John nodded. He didn’t seem terribly interested. He pointed to the suitcase. “You get it all?”
“Ten bricks,” I said.
“Far out,” he said. “Let’s have a look.” And as I opened the suitcase he said, in a very casual voice, “Was it Murphy who busted you?”
Typical John. The casual fuck with your head. I looked up. “Why?”
“It was Murphy who busted Ernie, you know.”
Thanks for the good news. “Yeah,” I said. “It was Murphy who busted me and I got off by agreeing to set you up. All you have to do is go down to Central Square tomorrow at ten, carrying these bricks—”
John managed a pretty realistic, hearty laugh. “You getting paranoid?”
“Me?” I said. “Paranoid? Why should I be? My deal’s firm.” John laughed again, even more convincingly. Then he cut open the brick and I could sit back and relax while he toked up.

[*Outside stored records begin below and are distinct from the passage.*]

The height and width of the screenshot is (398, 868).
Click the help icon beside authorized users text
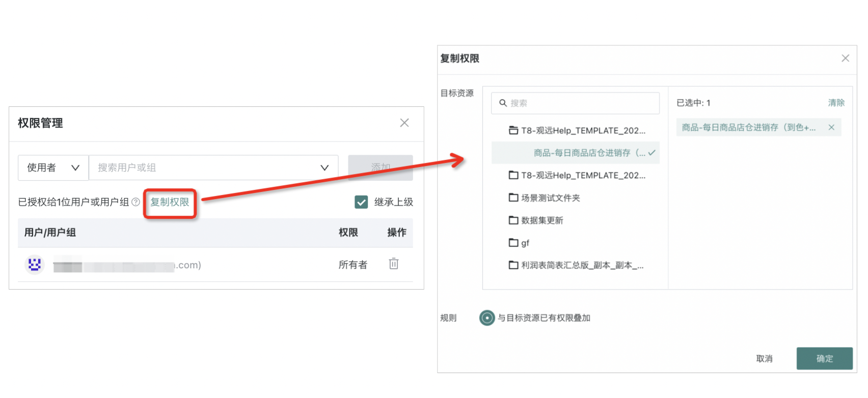pos(135,202)
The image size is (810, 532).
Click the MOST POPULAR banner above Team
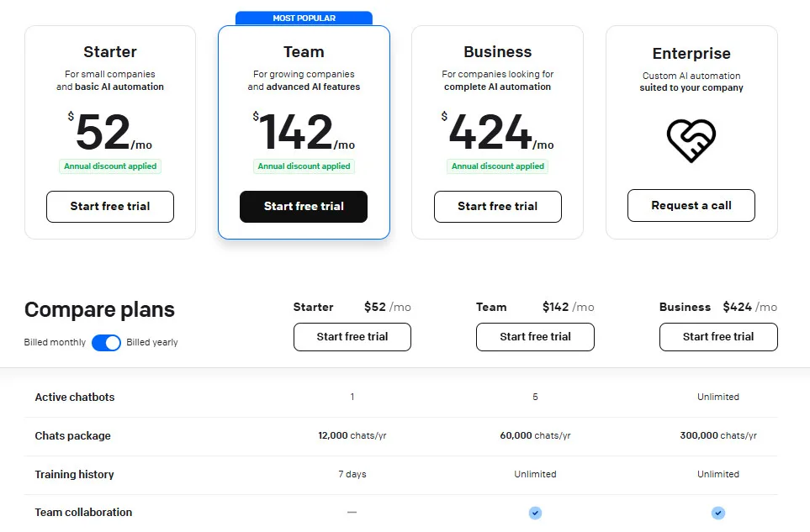click(304, 18)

The trouble with John is that he had an acid trip last fall and he dropped about two thousand mics with some people he didn’t know. The whole thing bent his head around the telephone pole. He never talked about the trip, but from the little he said you could tell he’d gotten very stoned and then very afraid, and decided that the only way he could handle it would be to control it. So he became a controller. Power trips with everyone, crappy little freak games and manipulations and adrenalin spurts passed out at the door, gratis. I had thought he didn’t play those games with me, but he did, of course. He played them with everyone.

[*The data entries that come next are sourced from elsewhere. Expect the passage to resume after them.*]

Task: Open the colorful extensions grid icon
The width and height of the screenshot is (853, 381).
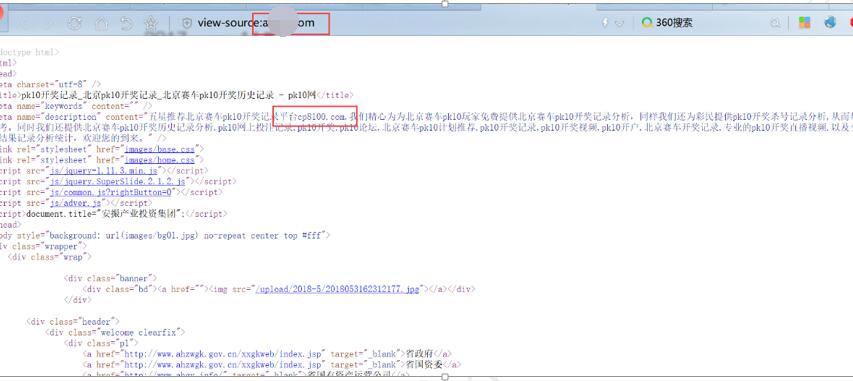Action: pyautogui.click(x=804, y=23)
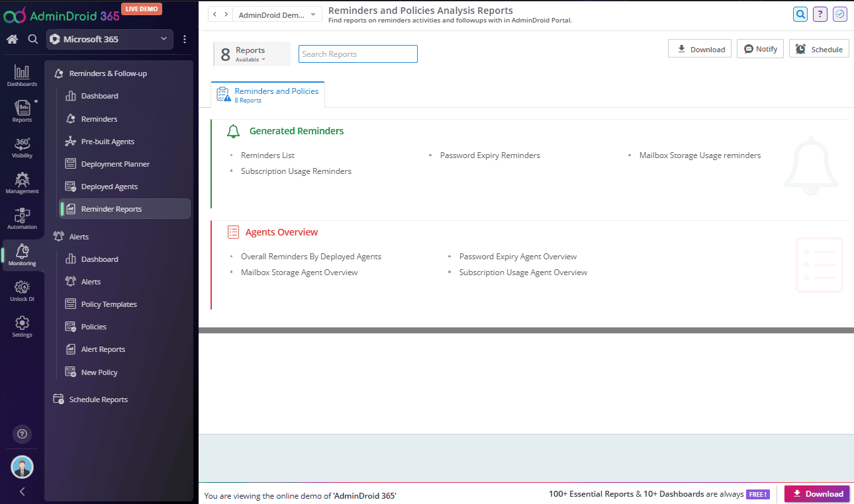Open the Password Expiry Reminders report

pos(490,155)
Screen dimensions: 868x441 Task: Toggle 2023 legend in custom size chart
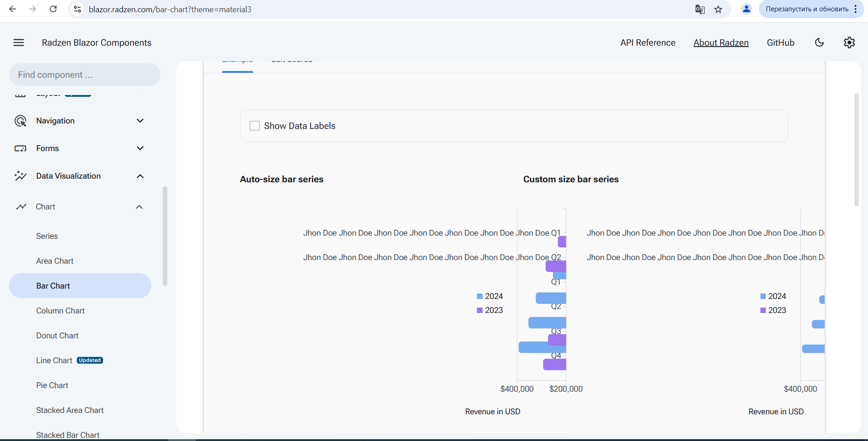[x=773, y=310]
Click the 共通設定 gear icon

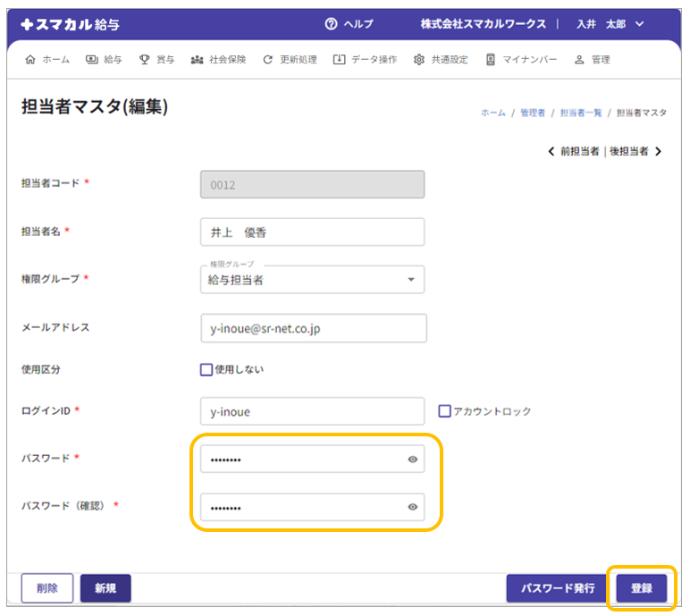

Which is why John Thayer Hartnup III, of Eliot House and Cohasset, Mass., was into dealing at all. It was the only way it made sense. The son of the Right Reverend Mr. Walker Wingate Hartnup and the former Miss Ellie Winston (of South Carolina) hardly needed the bread. Even if the tobacco money went up in smoke and the Reverend’s investments died, Grandmother Wingate could be counted on to call down the First National bankers to her Plymouth home and transfer a few goodies. It was all very far from a question of bread.